ラウリーが産まれ育った王国と大きく壁となるような森を隔てた隣に位置する国。
各々の国が並ぶ大陸は広く、そして広大であり、自然に囲まれた木々の壁で隔てられている。
王国、公国、帝国、共和国、同盟国。
君主国だけではない様々な思想、種族が入り雑じる。
その多くは小国ではあるものの、一つが欠けては成り立たないそんな均衡で保たれている。
王国では生活するものの大半が人間であるが、公国では公主を含めた上に立つものが龍人族。
人の形をしているが、龍つまりはドラゴンの血を引き姿形を自由に変え空を滑空することも可能な種族。
また、その公国と隣接する帝国の長は獣人族、虎であったりと人間以外の存在がこの世界には当たり前のようにある。
公国公主、アウス・リュドヴィクティーク・ド=シュヴァイス・フィークは龍人族の中でも特に能力に長けた黒龍の血を引く。

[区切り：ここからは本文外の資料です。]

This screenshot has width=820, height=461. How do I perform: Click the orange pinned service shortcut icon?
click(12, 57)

龍人族の特徴である両頬に鱗があり、鋼のような強度を持ちながらもしなやかにサラサラと風に靡く艶のある髪を結って尚腰辺りまで伸びた長い黒髪、龍の血を強く継いだものに現れる深紅の瞳、大人の色気溢れる青紫色の唇から犬歯が発達した整った歯がちらと見えるだけで国中の女性は黄色い声援を上げて色めき立つ。

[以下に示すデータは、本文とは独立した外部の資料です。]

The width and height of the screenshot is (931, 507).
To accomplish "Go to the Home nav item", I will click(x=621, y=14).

馬に乗っているにも関わらずその背丈は人より頭一つ出る。
ゆうに二メートル近い姿には圧巻せざる終えない。
「リュドヴィクティーク様、万歳」と多くの者が称え賑わうパレードの道。
明るくキラキラとした装飾や多くの者達の声や表情を見ながら片手を上げて反応はする。
心の中で何を考えているかなど誰にも気づかれるはずはないのだから。
しかし、その道中アウスから見て右側に聳えていた人間の壁が崩れた。
内心人にでも押され崩れたのだと即座に目を逸らした。
小さな問題にいちいち突っかかってはパレードが延びるだけで何にもなりやしない。
ただ、その後に響き渡る銃声。
ざわめきが悲鳴に変わり混乱する渦中から流れ込む血の匂いにアウスは本能を剥き出しにした。
龍人族の番は、姿だけではわからない。
血の匂いに龍人族としての本能が働くのだ。
これは動物でいうところの庇護欲、守らねばならないという感覚に支配されるという説があり、番を見つけた瞬間人間の形を保つことが出来ず本来の姿で番を守ろうと動いてしまう。
この時のアウスもまさに本能に抗えず。
黒龍の姿を曝し、その血の匂い一直線に羽を動かす。
痩せこけた撃たれ意識の無い奴隷の紋のついた女を躊躇うことなく龍の身体で抱き抱え、深く低い多くの者が恐れ戦く声で「国中の医者を呼び城へ集めろ、この場の対処はキディに一任する」と端的に告げれば城へと向かい空を飛ぶ。
恐ろしく早い光景に呆気に取られる国民と、慣れたように彼方へ飛んだ主に向かい御意と頭を下げるパレードに参加した兵士達の温度差は異様だったことだろう。
「公主様の御意向により、この場は一時我々預かりとなる。
銃撃があったこの場にいるもの全員を捕えよ。
奴隷の紋があるもので歩けるものは兵士の案内について、貴族達は馬車に乗せて各々城に向かうよう。